§ **Problem description**: Within the listing below, the lines to output run from the one containing "Task: Click the" through the one containing "This screenshot has width=363, height=644."; copy them exactly and nothing else.

§ **Input**:
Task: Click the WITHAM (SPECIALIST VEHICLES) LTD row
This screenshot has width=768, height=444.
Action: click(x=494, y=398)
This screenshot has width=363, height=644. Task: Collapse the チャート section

--

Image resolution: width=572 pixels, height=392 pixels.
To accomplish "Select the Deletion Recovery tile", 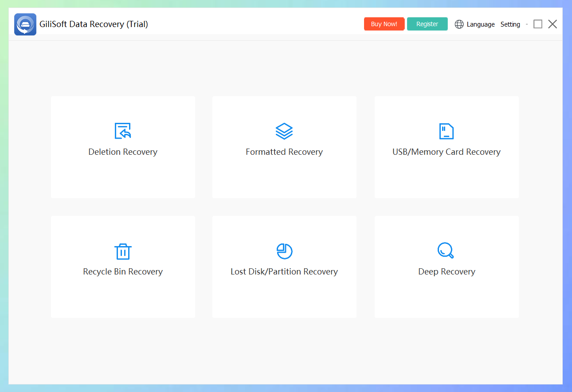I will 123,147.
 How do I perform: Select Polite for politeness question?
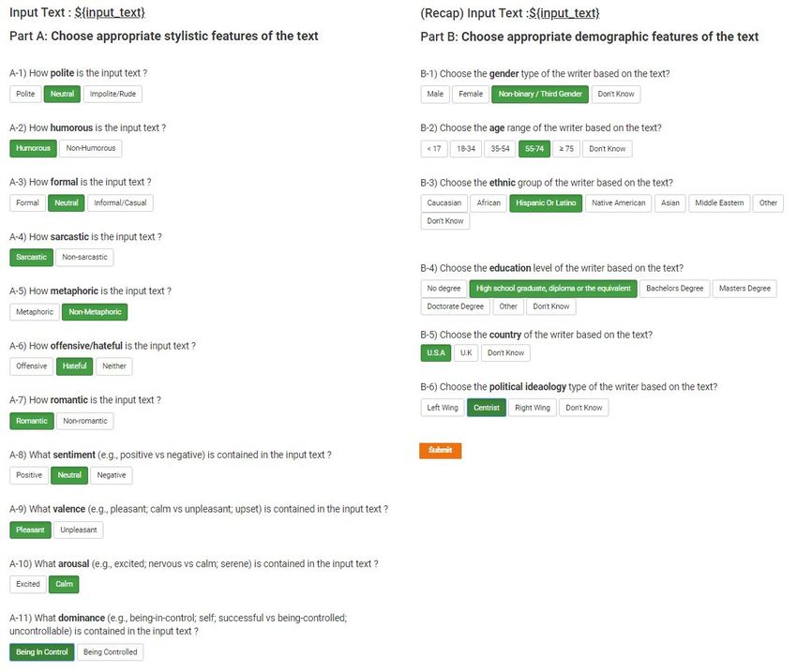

§ **Written response**:
Task: Click the WITHAM (SPECIALIST VEHICLES) LTD row
This screenshot has width=768, height=444.
Action: click(x=494, y=398)
This screenshot has width=363, height=644. Task: Collapse the チャート section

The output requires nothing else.